*** Data extracts ***

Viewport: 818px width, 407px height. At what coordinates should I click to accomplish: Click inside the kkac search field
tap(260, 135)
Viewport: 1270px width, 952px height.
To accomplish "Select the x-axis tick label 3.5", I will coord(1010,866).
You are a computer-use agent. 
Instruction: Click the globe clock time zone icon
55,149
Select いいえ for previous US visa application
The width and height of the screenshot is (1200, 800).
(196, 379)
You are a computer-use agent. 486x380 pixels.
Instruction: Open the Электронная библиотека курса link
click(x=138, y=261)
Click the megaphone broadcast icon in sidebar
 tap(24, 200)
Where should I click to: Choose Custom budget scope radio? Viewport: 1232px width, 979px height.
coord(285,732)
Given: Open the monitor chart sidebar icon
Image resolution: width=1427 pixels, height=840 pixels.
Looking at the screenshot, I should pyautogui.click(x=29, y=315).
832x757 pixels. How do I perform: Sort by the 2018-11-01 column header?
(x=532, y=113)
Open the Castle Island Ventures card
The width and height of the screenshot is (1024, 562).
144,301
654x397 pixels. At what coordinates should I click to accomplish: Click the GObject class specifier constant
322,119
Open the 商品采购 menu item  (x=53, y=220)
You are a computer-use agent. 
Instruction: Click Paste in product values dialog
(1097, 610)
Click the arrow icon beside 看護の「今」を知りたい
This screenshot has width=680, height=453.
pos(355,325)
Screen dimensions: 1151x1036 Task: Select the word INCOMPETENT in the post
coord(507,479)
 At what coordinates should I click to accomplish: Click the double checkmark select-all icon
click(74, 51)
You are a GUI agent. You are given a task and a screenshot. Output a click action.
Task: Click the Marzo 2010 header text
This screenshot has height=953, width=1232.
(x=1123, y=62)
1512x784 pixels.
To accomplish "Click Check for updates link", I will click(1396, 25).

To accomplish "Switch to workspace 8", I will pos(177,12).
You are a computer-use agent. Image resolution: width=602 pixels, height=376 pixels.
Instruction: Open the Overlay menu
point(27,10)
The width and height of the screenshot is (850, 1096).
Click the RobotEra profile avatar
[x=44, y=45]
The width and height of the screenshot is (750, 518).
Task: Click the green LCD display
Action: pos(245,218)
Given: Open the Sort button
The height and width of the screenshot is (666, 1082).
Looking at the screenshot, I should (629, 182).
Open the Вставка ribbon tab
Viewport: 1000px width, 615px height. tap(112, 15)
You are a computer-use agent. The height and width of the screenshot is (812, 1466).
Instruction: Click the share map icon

*** End of Data extracts ***

• [Task instructions] Extract every line above containing the word "will".

• [Solved exercise]
To accomplish "Select the x-axis tick label 3.5", I will coord(1010,866).
To accomplish "Click Check for updates link", I will click(1396, 25).
To accomplish "Switch to workspace 8", I will pos(177,12).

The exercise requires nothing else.